Aleksandar Miličić

Personal information
- Date of birth: 1946
- Place of birth: Šabac, FPR Yugoslavia
- Date of death: 12 March 2021 (aged 74–75)
- Place of death: Šabac, Serbia
- Position: Defender

Senior career*
- Years: Team / Apps / (Gls)
- 1963–1966: Mačva Šabac
- 1966–1969: Voždovački
- 1969–1978: Sloboda Tuzla

Managerial career
- Mačva Šabac
- 1995-1996: Badnjevac

= Aleksandar Miličić =

Serbian footballer and coach (1946–2021)

Aleksandar Miličić (Serbian Cyrillic: Александар Миличић; 1946 – 12 March 2021) was a Serbian professional footballer and coach.

==Career==
Miličić, born in Šabac, played for local club Mačva Šabac from 1963 to 1966 before moving to Voždovački, where he played until 1969. He then transferred to Sloboda Tuzla where he played in over 475 matches.

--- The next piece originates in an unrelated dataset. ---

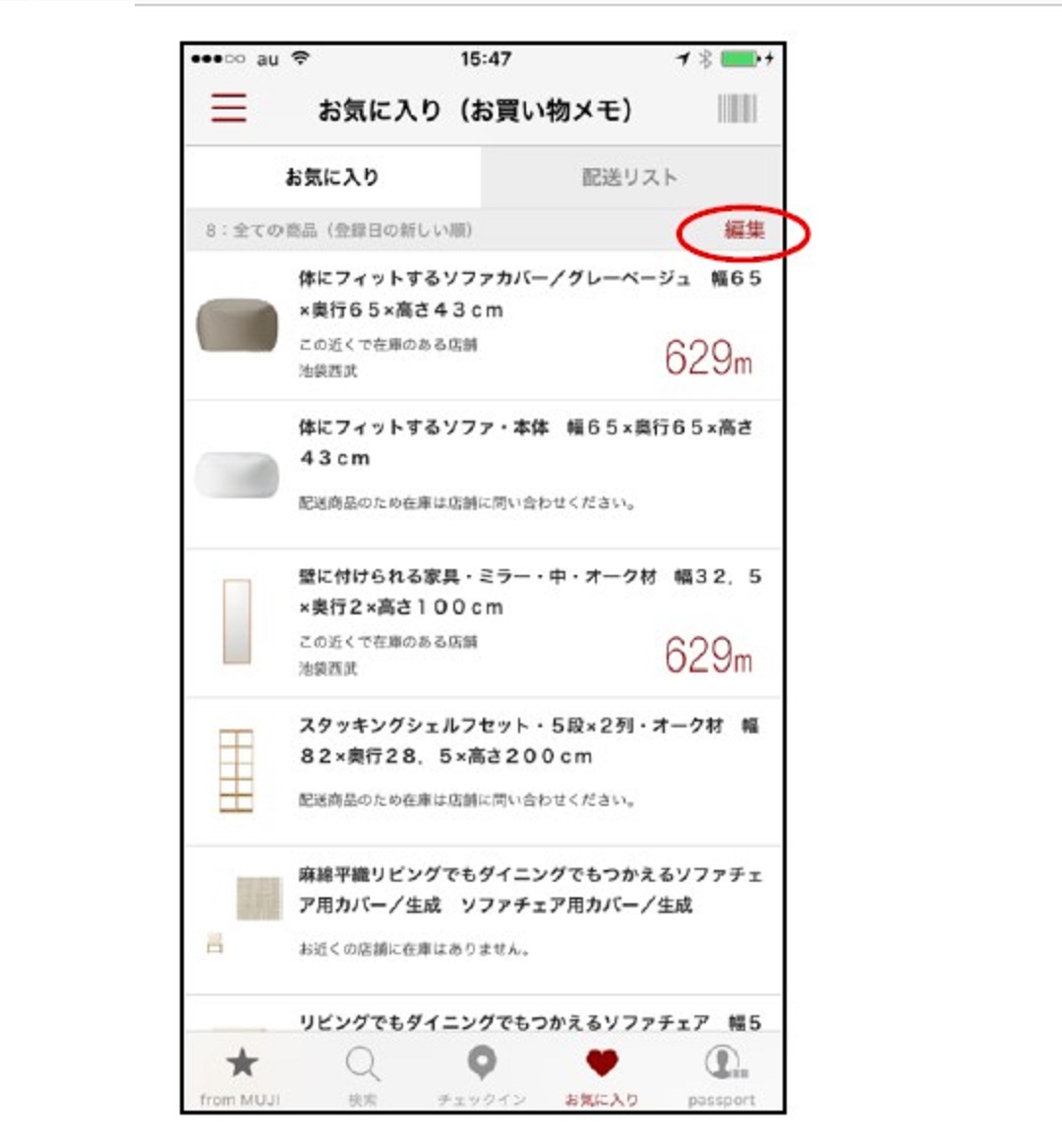Open the stacking shelf set thumbnail
Image resolution: width=1062 pixels, height=1148 pixels.
coord(236,771)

He was a member of the Sloboda generation that was third in 1976–77 and played in the 1977–78 UEFA Cup where they were eliminated by Las Palmas in the first round. After retiring, he worked as a coach.

==Death==
Miličić, who suffered from Alzheimer's disease, disappeared on 5 March 2021 after midnight. His frozen body was found next to the Mačva Šabac stadium a week later on 12 March 2021.